Excerto>

· · · · · · ·

Pelo exposto, não se encontra preenchido o requisito do esbulho violento.

Considerando o que acaba de se referir, não se encontram verificados todos os requisitos de que depende o decretamento da providência cautelar requerida”.

            Vejamos.

De acordo com o disposto no art.º 377º do Código de Processo Civil, no âmbito dos procedimentos cautelares especificados, “no caso de esbulho violento, pode o possuidor pedir que seja restituído provisoriamente à sua posse, alegando os factos que constituem a posse, o esbulho e a violência”.

Já segundo o previsto no art.º 378º, “se o juiz reconhecer, pelo exame das provas, que o requerente tinha a posse e foi esbulhado dela violentamente, ordenará a restituição, sem citação nem audiência do esbulhador”.

No art.º 1276º do Código Civil dispõe-se que, se o possuidor tiver justo receio de ser perturbado ou esbulhado por outrem, será o autor da ameaça, a requerimento do ameaçado, intimado para se abster de lhe fazer agravo, sob pena de multa e responsabilidade pelo prejuízo que causar.

Nos termos do art.º 1279º do mesmo código, o possuidor que for esbulhado com violência tem o direito de ser restituído provisoriamente à sua posse, sem audiência do esbulhador. A dimensão processual deste preceito, encontra-se nos art.ºs 377.º e 378.º, do C.P.C., citados.

· · · · · · ·

Linhas de dados>

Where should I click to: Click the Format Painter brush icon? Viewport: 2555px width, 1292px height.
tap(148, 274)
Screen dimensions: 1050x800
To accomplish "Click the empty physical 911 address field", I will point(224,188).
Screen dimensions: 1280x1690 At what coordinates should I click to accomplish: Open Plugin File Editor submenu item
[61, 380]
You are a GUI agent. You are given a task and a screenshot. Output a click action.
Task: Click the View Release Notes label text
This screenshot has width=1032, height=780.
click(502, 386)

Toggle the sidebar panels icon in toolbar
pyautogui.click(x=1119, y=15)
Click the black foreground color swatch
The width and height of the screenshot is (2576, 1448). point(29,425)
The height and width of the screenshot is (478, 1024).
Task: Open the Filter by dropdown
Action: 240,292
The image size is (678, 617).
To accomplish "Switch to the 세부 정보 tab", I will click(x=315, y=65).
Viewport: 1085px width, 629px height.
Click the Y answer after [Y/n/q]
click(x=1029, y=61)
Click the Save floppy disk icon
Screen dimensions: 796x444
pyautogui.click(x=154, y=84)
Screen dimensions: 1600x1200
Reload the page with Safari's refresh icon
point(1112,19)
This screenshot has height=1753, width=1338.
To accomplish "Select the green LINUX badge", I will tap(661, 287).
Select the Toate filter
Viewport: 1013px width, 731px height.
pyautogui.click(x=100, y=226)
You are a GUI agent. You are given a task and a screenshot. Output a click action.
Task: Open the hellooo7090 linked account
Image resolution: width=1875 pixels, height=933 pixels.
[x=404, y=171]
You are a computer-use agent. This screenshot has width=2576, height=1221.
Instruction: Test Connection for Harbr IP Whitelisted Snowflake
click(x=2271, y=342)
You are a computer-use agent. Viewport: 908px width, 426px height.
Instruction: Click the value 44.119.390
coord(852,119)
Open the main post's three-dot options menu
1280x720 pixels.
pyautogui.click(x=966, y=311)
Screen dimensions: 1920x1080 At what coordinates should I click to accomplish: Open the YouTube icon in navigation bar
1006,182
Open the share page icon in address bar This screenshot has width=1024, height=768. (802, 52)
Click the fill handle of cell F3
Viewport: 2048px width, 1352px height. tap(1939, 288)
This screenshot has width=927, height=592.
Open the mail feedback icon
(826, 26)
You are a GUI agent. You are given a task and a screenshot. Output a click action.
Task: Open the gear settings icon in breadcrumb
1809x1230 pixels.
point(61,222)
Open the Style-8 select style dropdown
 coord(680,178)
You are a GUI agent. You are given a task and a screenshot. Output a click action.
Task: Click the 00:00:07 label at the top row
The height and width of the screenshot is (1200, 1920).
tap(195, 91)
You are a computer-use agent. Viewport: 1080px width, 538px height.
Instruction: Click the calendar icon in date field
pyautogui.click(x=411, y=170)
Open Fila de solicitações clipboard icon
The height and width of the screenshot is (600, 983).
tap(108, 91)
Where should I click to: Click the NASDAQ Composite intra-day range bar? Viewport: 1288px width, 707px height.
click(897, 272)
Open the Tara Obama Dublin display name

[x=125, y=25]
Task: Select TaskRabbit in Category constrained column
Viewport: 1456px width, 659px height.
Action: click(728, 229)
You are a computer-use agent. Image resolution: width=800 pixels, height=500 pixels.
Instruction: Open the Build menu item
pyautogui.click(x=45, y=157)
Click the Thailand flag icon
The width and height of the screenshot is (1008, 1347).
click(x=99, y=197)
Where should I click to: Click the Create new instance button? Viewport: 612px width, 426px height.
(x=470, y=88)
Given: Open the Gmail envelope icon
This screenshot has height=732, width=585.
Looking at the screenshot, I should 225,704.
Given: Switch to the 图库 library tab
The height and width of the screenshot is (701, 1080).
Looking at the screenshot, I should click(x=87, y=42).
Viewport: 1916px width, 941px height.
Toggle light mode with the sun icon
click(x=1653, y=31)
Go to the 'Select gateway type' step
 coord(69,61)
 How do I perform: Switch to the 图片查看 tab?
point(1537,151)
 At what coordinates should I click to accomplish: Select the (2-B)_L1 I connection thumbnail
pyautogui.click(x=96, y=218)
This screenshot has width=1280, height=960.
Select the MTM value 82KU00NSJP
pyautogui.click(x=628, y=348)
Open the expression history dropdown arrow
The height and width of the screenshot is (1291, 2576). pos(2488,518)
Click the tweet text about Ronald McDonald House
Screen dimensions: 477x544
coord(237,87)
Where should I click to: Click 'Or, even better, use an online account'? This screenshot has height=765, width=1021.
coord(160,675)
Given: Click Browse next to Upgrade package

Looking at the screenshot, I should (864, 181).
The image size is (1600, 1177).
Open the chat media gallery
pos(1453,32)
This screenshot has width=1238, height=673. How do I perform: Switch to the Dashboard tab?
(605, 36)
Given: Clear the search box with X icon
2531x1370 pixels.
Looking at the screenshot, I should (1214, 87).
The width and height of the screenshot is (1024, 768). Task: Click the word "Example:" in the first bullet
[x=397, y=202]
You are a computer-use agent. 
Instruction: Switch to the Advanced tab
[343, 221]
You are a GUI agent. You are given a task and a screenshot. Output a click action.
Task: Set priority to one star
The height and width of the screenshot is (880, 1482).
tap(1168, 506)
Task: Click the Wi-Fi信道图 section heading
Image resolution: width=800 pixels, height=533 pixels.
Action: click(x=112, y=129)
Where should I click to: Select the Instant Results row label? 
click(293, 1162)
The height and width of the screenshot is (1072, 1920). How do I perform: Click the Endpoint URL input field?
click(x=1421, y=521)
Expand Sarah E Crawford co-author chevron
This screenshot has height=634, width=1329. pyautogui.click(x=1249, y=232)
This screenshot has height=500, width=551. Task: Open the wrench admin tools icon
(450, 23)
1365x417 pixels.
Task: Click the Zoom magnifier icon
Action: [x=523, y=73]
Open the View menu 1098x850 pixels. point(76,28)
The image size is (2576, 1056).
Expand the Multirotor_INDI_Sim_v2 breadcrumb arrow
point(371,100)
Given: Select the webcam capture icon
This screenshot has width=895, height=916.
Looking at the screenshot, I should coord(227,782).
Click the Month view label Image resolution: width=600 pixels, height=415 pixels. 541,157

· · · · · · ·

Tarefas a realizar>
1. Responda com base no excerto sobre o esbulho violento:
(a) Segundo o art.º 378.º, sem que atos do processo é ordenada a restituição?
(b) Que artigo do Código Civil trata do possuidor com justo receio de ser perturbado ou esbulhado?
(c) Sob que pena é intimado o autor da ameaça a abster-se de fazer agravo?
2. Prossiga o excerto sobre o esbulho violento e a restituição provisória de posse, escrevendo a parte que vem a seguir à última frase.

Respostas às tarefas>
1.
(a) Sem citação nem audiência do esbulhador.
(b) O art.º 1276.º do Código Civil.
(c) Sob pena de multa e responsabilidade pelo prejuízo que causar.

2.
Sabemos todos que a restituição provisória da posse, com características antecipatórias, apreciada e decidida de forma acelerada e sem prévia audição do requerido, está reservada para situações em que a ilicitude da conduta é mais grave.

Tal providência visa conferir tutela provisória ao possuidor o qual, por esta via, obtém a reconstituição da situação possessória anterior ao esbulho violento.

Porém, o procedimento cautelar de restituição provisória da posse não se aplica a todas as situações de esbulho, mas tão só àquelas em que o esbulho seja qualificado como violento.

Aparentemente, isto significará que a posse do esbulhador terá de ser violenta, na aceção do artigo 1261.º, n.º 2 do Código Civil, segundo o qual a posse é violenta quando, para obtê-la, o possuidor usou de coação física ou de coação moral nos termos do artigo 255.º.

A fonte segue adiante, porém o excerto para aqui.